ID3D12Device::MakeResident method (d3d12.h)

Makes objects resident for the device.

Syntax

HRESULT MakeResident(
       UINT           NumObjects,
  [in] ID3D12Pageable * const *ppObjects
);

Parameters

NumObjects

Type: UINT

The number of objects in the ppObjects array to make resident for the device.

[in] ppObjects

Type: ID3D12Pageable*

A pointer to a memory block that contains an array of ID3D12Pageable interface pointers for the objects.

Even though most D3D12 objects inherit from ID3D12Pageable, residency changes are only supported on the following objects: Descriptor Heaps, Heaps, Committed Resources, and Query Heaps

Return value

Type: HRESULT

This method returns one of the Direct3D 12 Return Codes.

Remarks

MakeResident loads the data associated with a resource from disk, and re-allocates the memory from the resource's appropriate memory pool. This method should be called on the object which owns the physical memory.

Use this method, and Evict, to manage GPU video memory, noting that this was done automatically in D3D11, but now has to be done by the app in D3D12.
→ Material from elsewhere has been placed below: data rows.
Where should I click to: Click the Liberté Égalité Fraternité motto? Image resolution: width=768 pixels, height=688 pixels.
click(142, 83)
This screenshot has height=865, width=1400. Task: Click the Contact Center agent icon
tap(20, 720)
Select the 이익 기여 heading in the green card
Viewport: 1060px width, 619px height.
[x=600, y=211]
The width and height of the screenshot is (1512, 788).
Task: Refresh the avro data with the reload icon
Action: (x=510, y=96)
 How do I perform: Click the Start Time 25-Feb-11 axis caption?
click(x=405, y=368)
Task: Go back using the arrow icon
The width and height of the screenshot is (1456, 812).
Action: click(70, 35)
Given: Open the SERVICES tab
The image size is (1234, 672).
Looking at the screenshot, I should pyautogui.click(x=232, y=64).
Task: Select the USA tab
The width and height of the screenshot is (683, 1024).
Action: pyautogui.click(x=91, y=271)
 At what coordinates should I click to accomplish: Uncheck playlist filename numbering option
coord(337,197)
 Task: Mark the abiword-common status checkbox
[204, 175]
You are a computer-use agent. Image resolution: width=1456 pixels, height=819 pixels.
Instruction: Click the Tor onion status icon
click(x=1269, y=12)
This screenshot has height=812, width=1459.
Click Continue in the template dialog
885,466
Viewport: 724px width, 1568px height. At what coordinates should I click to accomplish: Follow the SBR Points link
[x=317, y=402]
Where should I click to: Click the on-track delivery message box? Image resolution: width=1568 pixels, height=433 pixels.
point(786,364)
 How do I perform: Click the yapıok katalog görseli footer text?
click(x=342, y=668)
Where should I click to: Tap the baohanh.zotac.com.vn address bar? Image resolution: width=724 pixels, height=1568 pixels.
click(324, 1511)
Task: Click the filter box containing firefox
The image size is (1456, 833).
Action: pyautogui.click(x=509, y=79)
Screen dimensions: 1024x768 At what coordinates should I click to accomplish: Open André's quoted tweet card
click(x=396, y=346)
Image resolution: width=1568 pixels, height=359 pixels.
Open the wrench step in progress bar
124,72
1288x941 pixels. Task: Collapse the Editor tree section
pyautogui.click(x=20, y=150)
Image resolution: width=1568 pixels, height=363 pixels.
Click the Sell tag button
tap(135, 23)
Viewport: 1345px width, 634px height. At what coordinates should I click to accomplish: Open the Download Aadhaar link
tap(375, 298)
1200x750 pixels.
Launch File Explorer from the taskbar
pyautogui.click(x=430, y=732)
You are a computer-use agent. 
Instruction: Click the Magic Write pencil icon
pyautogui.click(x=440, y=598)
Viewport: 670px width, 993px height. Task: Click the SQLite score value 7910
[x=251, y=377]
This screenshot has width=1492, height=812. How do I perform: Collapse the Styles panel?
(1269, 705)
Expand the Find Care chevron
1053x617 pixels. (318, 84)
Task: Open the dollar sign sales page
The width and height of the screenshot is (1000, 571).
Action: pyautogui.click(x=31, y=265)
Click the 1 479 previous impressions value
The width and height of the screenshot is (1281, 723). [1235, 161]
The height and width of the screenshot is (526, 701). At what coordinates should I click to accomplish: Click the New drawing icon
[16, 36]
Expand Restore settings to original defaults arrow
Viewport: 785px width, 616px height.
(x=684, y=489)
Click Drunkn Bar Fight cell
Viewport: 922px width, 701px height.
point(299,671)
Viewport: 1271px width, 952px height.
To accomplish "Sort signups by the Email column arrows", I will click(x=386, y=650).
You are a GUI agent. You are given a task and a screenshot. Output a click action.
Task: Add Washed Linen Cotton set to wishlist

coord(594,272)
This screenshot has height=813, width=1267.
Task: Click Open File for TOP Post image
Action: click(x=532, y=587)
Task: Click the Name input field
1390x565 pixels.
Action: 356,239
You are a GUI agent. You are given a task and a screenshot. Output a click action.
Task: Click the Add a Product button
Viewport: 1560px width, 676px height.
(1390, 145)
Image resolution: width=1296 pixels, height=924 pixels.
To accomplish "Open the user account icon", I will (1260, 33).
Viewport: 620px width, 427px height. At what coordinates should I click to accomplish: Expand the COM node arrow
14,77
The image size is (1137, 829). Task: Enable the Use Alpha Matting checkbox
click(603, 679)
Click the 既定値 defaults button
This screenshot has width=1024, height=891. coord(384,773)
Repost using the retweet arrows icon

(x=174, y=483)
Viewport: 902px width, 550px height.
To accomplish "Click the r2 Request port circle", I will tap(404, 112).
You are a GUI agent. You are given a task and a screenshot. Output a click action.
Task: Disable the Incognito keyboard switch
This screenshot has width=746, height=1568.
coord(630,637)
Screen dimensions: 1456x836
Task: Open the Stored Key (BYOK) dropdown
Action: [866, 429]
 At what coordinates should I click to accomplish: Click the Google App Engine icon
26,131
MakeResident and Evict can help applications manage the residency budget on many adapters. MakeResident explicitly pages-in data and, then, precludes page-out so the GPU can access the data. Evict enables page-out.

Some GPU architectures do not benefit from residency manipulation, due to the lack of sufficient GPU virtual address space. Use D3D12_FEATURE_DATA_GPU_VIRTUAL_ADDRESS_SUPPORT and IDXGIAdapter3::QueryVideoMemoryInfo to recognize when the maximum GPU VA space per-process is too small or roughly the same size as the residency budget. For such architectures, the residency budget will always be constrained by the amount of GPU virtual address space. Evict will not free-up any residency budget on such systems.

Applications must handle MakeResident failures, even if there appears to be enough residency budget available. Physical memory fragmentation and adapter architecture quirks can preclude the utilization of large contiguous ranges. Applications should free up more residency budget before trying again.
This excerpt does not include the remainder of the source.